El Real Madrid ganó 106-77 al Olimpia Milano en el Movistar Arena en una de las noches ofensivas más completas de la temporada. Desde el primer cuarto, el equipo blanco jugó con ritmo, confianza y mucha claridad en ataque. El resultado final refleja bastante bien lo que se vio en la pista: un Madrid superior durante casi todo el partido.

El inicio ya marcó el camino. El Madrid anotó 30 puntos en el primer cuarto y terminó ese periodo 30-23. No era todavía una ventaja enorme, pero sí mostraba que el equipo estaba cómodo. Movía bien el balón, encontraba buenos tiros y castigaba cada error defensivo del conjunto italiano. Milano intentó responder, pero le costaba mucho frenar la velocidad del Madrid.
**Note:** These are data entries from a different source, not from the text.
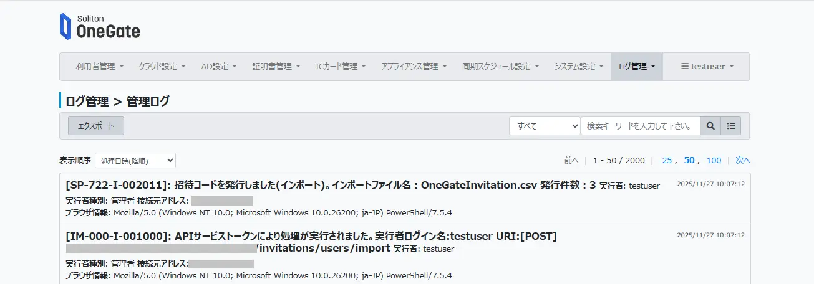Image resolution: width=814 pixels, height=284 pixels.
Task: Open the 利用者管理 menu
Action: (x=99, y=66)
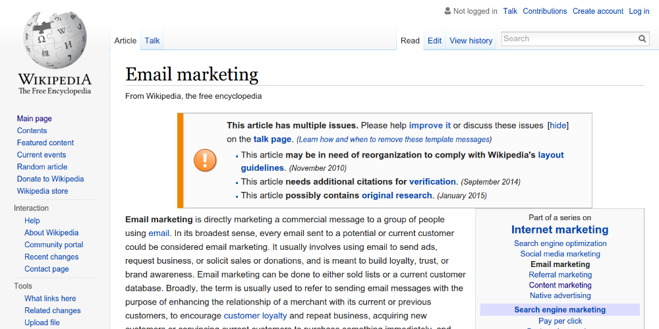Switch to the Talk tab
Screen dimensions: 659x329
[152, 41]
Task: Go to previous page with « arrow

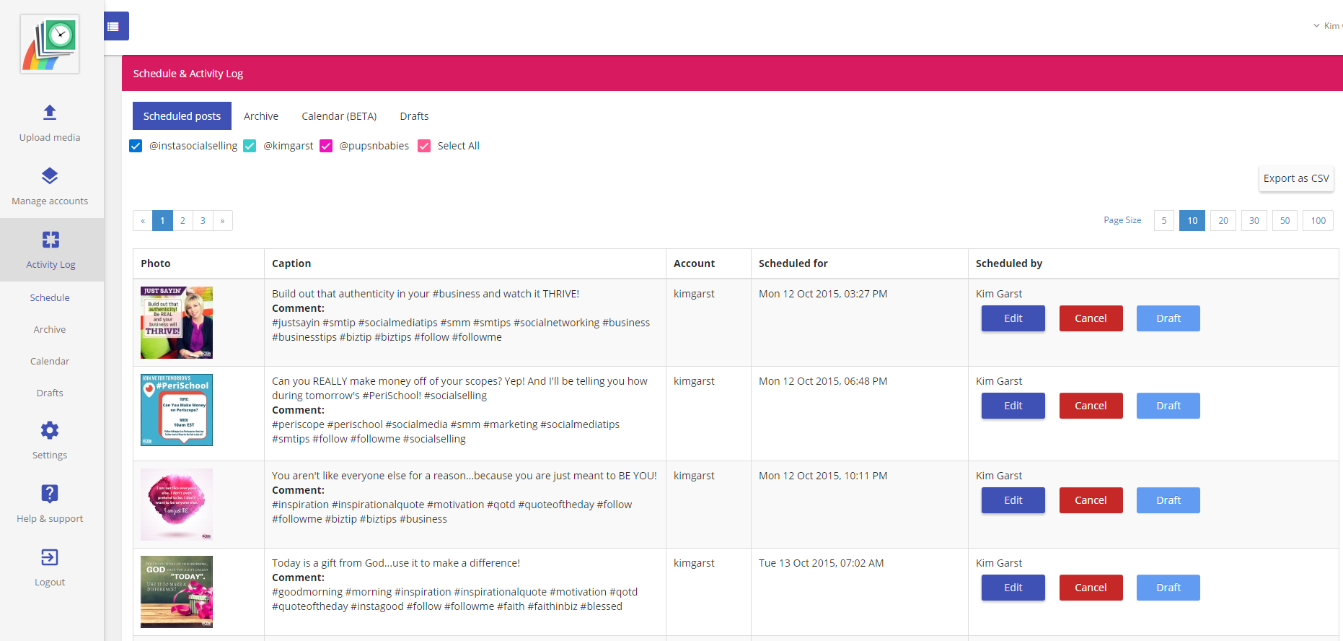Action: (x=143, y=221)
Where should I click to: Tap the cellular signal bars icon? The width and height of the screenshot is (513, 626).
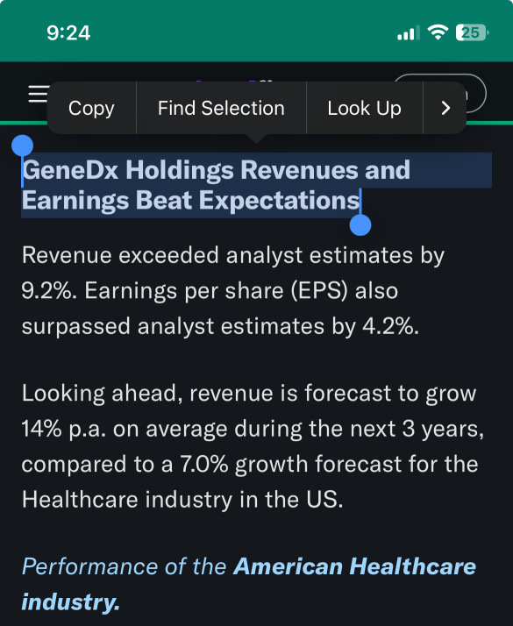408,32
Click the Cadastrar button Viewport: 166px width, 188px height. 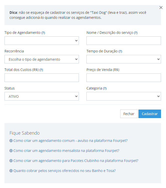tap(149, 114)
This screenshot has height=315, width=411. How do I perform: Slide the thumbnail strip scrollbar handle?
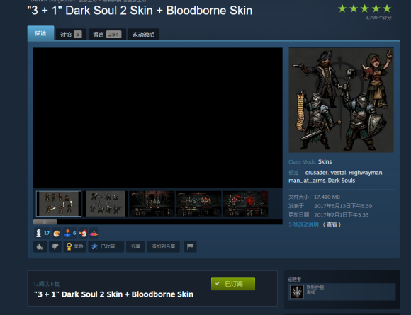tap(45, 222)
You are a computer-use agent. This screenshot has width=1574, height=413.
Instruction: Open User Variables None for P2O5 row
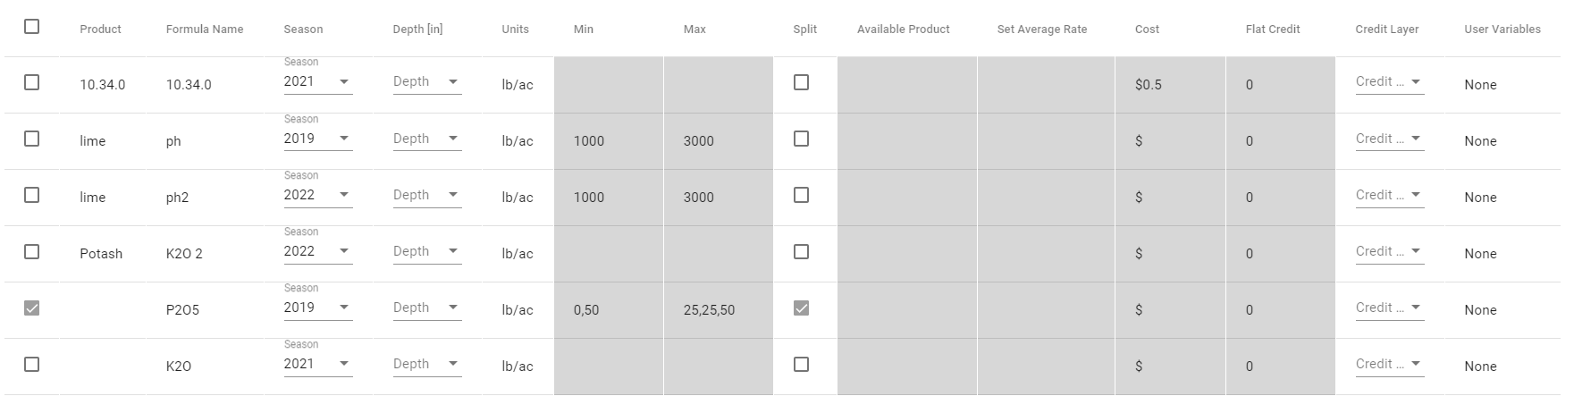1480,310
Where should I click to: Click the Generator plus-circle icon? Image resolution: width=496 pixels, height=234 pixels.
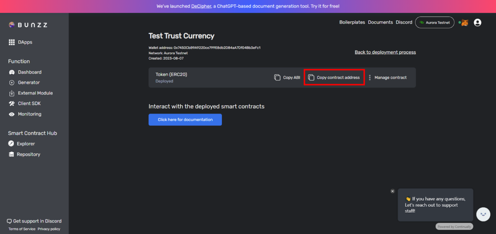click(x=12, y=82)
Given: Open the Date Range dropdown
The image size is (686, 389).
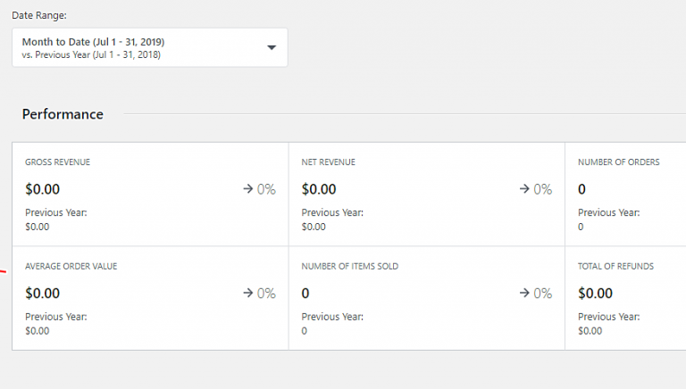Looking at the screenshot, I should tap(149, 47).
En el segundo cuarto, la diferencia empezó a crecer. El Madrid siguió anotando con facilidad y mejoró también en defensa. El parcial dejó el marcador en 54-36 al descanso, una ventaja muy importante en un partido de EuroLeague. Desde la grada, la sensación era que Milano necesitaba cambiar mucho para volver al partido, porque el Madrid estaba controlando el ritmo y también la energía emocional de la noche.

Trey Lyles fue uno de los protagonistas. Terminó como top player del partido, con 17 puntos y 25 de valoración. Su actuación fue muy importante porque aportó puntos, presencia y seguridad. Hezonja también tuvo un papel destacado, y el equipo encontró aportaciones de varios jugadores. Esa fue una de las claves: no dependió solo de una estrella, sino de un ataque muy repartido.

El tercer cuarto confirmó la superioridad blanca. El Madrid mantuvo la intensidad y cerró el periodo con 78-55. A partir de ahí, el partido estaba prácticamente decidido. Milano intentó no desconectarse del todo, pero la diferencia era demasiado grande.

En el último cuarto, el Madrid no bajó el ritmo y terminó superando los cien puntos. Eso siempre tiene un impacto especial en la grada, porque convierte una victoria clara en una noche de disfrute. El 106-77 final fue contundente y dejó al Movistar Arena con una sensación de fiesta deportiva.

Mi lectura del partido es que el Madrid ganó con autoridad y con un ataque muy fluido. Cuando este equipo corre, comparte el balón y defiende con intensidad, es muy difícil de parar. Ante Milano, todo salió casi redondo.